◆ ENTRIES SUPPLIED ◆
= Beginning of Section =

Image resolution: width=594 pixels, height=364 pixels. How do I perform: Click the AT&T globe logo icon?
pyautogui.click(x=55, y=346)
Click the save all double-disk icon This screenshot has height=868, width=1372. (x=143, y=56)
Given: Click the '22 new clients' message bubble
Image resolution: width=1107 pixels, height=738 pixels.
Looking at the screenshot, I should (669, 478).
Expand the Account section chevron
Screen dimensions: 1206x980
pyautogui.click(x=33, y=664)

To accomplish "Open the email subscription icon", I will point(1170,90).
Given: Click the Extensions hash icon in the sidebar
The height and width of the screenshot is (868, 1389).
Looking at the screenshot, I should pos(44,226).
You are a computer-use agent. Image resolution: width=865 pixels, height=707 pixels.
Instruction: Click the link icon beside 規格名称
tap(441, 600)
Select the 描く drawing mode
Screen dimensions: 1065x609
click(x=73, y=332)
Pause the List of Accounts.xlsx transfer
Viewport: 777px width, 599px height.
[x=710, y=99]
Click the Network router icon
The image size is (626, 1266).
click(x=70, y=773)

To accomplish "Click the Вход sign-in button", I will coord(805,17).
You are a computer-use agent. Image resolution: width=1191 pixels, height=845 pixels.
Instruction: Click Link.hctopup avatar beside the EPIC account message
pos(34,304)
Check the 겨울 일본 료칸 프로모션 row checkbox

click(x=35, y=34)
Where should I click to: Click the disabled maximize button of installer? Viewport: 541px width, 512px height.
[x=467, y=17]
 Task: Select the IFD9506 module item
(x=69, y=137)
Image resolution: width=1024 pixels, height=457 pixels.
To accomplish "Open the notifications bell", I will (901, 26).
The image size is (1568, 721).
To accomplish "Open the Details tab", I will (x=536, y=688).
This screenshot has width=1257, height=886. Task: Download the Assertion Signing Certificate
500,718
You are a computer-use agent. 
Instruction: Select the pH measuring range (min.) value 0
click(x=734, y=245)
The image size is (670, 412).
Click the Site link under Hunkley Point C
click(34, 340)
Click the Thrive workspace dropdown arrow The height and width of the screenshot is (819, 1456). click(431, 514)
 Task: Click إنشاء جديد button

= End of Section =

◆ WHAT THE TASK REQUIRES ◆
Among the lines above, find the ones containing "computer" and copy them.

◆ RESPONSE TO THE TASK ◆
You are a computer-use agent. Image resolution: width=865 pixels, height=707 pixels.
You are a computer-use agent. Image resolution: width=1191 pixels, height=845 pixels.
You are a computer-use agent. 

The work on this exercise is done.